In this manuscript, Huisman et al. describe in detail a reexamination of the classical concept of Public T-Cell Receptors (TCRs). The manuscript is focused on a particular Public TRC and related and highly-similar TCRs, restricted by HLA-A2 and specific for a peptide (FLY) derived from the EBV LMP2 protein. The authors elegantly address the subject with an appropriate set of in vitro experiments (in vitro mutagenesis, transfections, cytometry, and functional studies), that arose from previous works and findings from the same team.
Overall, the work is of interest and findings have not been reported before. The text is clear and well written, without an excess of information. The figures are well done and are useful for the general interpretation of the paper (figure 2 could be easily improved). The supplementary figures are adequate, specially Suppl. Fig. 3.

Major recommendation:

The main aim of the article is to experimentally demonstrate the novel concept of Highly-similar TCRs, as an update of the classical Public TCRs. They have selected a Public TCR, namely HLA-A02:01-restricted EBC-LMP2FLY TCR as a proof-of-concept. They have focused on position 5 of the CDR3β loop of this particular TCR and highly-related TCRs that recognize the same ligand. The authors nicely showed that this particular, and highly variable position of the Vβ chain (that is encoded in the germline Vβ gene segment TRBV6-5) could be widely changed for every amino-acid without a substantial decline in its performance. This is shown by using in vitro mutated TCRs at this particular 5th residue with amino-acids that have been already found in healthy individuals (in blue throughout the paper) or even amino-acids that were never found (9 in orange throughout the figures). The cells used for transfection and further experiments are primary T cells (either CD8+ or CD8- T cells) and the Jurkat cell line. The results are consistent in all the experimental approaches. The main exception to this rule is Glycine (G) and only under special circumstances, the lack of the proper co-receptor, CD8. Surprisingly, the rest of the amino-acids in the assay functioned very well, even Cysteine (C), irrespective of their size, hydrophobicity, or charge. Once the technical and experimental data have been satisfactory established, one important point remains to be addressed. What is the importance of the fifth amino-acid in the CDR3β of these highly-similar TCRs in the fine recognition of the ligand, HLA-A02:01FLYALALLL?
In order to further clarify the relevance of their findings, I strongly recommend including modeling of the Public TCR interaction with its ligand, HLA-A*02:01FLYALALLL. This could allow viewing the location of the fifth CDR3β amino-acid in the HV3 loop and its possible interaction with either the peptide or the HLA-A. This will not be a formal demonstration, but it could easily be performed with some computer tools like TCRmodel (https://doi.org/10.1093/nar/gky432).

Minor alterations:

• Wild-type or wildtype are both used through the text, unify

• Wildtype tyrosine is used several times referring to the Public TCR, but all the found variants in different individuals (10 amino-acids plus the Tyr) are formally wildtype. I agree that WT for Tyr is useful for the reading, but it should be note early in the text that Tyr is germline encoded in the TRBV6-5-gene

• Line 143: TRAJ1-2 should be corrected to TRBJ1-2

• Line 232: CD8-transduced Jurkat E6 ΔTCR. Probably means CD8alpha alone transduced Jurkat, but it’s worth mentioning if it is CD8 alpha o CD8 alphabeta.

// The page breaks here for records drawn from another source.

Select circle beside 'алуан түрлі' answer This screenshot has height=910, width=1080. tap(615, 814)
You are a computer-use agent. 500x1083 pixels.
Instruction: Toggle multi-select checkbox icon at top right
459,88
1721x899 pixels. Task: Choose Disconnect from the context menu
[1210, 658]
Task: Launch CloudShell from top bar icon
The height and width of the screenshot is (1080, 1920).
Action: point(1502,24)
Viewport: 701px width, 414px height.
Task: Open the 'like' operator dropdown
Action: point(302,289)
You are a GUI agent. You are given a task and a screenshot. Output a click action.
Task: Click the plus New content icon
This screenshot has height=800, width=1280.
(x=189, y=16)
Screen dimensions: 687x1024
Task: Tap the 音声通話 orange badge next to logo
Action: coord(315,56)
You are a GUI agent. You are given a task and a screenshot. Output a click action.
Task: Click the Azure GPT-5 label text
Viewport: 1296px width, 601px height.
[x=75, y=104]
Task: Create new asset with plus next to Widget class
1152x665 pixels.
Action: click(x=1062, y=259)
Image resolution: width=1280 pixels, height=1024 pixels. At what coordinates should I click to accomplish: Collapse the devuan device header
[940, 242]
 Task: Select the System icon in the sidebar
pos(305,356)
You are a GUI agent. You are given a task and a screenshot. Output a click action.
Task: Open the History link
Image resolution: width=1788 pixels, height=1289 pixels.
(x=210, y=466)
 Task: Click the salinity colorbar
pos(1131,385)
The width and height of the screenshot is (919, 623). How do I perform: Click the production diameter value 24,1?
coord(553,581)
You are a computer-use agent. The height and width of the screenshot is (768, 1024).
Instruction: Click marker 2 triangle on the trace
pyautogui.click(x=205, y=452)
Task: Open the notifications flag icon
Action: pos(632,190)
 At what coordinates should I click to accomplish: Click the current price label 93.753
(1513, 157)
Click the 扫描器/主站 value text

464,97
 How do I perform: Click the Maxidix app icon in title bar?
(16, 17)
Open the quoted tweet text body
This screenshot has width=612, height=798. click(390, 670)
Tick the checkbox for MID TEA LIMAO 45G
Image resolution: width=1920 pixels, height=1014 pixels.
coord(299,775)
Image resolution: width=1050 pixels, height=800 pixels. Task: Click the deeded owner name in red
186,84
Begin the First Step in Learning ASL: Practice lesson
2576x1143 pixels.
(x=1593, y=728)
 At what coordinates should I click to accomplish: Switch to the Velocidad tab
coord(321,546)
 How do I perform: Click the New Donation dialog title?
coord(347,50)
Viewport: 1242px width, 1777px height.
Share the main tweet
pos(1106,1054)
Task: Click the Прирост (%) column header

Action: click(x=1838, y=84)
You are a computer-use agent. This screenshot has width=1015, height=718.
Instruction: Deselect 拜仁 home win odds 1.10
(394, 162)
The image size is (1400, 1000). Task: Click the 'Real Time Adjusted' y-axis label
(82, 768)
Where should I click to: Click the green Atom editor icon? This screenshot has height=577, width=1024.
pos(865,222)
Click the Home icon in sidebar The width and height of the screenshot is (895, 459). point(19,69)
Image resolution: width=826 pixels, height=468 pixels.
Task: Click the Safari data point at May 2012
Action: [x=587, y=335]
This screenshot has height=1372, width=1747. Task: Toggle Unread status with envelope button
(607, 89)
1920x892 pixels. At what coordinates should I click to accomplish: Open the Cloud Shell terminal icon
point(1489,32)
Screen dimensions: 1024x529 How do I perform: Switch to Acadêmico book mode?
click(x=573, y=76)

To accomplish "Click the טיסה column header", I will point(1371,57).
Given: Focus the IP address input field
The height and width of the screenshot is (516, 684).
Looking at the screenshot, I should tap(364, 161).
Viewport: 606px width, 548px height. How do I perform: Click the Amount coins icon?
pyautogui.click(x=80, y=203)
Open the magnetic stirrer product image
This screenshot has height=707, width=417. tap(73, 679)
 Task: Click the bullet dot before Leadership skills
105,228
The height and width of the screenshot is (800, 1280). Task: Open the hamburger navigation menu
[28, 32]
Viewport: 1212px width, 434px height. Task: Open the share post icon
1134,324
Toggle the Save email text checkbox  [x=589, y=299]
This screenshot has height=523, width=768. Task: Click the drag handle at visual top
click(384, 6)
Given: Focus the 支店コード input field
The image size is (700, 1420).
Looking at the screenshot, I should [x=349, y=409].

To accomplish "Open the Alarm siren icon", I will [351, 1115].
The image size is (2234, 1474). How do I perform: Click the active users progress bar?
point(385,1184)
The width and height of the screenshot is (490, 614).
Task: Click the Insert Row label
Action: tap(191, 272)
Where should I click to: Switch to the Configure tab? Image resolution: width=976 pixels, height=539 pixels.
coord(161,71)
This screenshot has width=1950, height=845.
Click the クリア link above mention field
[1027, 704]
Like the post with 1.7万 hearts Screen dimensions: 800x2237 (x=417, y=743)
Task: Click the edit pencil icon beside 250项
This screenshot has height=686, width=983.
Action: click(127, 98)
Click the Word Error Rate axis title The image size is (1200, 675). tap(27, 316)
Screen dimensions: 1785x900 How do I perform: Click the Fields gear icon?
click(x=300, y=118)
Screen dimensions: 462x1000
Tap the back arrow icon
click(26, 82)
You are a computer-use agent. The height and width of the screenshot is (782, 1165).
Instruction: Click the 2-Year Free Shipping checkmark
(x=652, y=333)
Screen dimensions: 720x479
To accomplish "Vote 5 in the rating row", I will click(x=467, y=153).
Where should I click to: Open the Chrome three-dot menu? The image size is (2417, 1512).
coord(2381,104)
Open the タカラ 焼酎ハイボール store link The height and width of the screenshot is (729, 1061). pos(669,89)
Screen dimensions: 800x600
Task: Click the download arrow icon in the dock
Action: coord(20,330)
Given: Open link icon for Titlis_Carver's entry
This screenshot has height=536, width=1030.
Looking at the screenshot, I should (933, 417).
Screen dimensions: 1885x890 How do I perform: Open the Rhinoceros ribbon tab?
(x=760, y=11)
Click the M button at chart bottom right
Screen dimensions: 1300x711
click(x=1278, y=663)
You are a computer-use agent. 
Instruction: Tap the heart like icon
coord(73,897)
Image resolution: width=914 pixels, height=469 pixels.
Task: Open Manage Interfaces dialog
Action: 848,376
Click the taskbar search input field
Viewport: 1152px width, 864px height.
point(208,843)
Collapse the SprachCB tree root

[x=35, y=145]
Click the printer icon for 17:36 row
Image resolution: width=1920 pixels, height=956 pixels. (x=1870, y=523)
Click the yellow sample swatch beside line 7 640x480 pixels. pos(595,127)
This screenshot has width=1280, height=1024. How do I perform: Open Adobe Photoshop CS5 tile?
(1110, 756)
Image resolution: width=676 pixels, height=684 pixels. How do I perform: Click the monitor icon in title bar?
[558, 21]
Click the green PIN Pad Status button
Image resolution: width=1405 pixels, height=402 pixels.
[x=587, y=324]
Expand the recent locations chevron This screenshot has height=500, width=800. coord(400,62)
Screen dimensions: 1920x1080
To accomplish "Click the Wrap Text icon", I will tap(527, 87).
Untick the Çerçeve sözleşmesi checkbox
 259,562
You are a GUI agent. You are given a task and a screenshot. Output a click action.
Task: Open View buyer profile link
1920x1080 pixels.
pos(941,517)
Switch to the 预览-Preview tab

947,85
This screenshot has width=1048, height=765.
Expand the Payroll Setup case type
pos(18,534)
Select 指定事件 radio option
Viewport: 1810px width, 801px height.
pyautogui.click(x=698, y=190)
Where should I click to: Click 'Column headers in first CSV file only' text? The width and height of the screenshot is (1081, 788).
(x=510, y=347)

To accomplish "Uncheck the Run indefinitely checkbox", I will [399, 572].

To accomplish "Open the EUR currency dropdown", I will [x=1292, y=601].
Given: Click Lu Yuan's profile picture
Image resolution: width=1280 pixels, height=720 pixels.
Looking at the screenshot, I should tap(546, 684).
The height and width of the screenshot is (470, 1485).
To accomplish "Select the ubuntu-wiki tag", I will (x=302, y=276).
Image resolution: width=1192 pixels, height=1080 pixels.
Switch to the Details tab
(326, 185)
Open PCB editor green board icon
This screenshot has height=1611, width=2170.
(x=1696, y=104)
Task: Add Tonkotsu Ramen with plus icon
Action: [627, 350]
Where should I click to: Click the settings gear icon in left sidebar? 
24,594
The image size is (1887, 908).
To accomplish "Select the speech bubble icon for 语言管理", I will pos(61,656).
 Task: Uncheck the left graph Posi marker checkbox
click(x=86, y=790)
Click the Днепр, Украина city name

• FIGURE 2: In Figure 2, the colors follow those of Figure 1 and the rest of the Figures. Red for the WT, Blue for the ex vivo found residues and Orange for the rest. Whereas, there is a logical sequence in that, the figs 2B and 2D are difficult to see. I suggest to change the color in these two figures, more than a striped lane.

• Bibliography (Reference #16): Change from bioRxiv 2021 to Front Immunol 2022 Mar 24;13:851868. doi: 10.3389/fimmu.2022.851868.

• Bibliography (Reference #2): Consider to change the classical reference Padovan et al. Science 1993, for a more general and updated Review on TCR. Suggestion (Bradley P. & Thomas P.G. Annu Rev Immunol. 2019 Apr 26;37:547-570.)

Thanks a lot for this nice job. I honestly think that your article has improved with these corrections.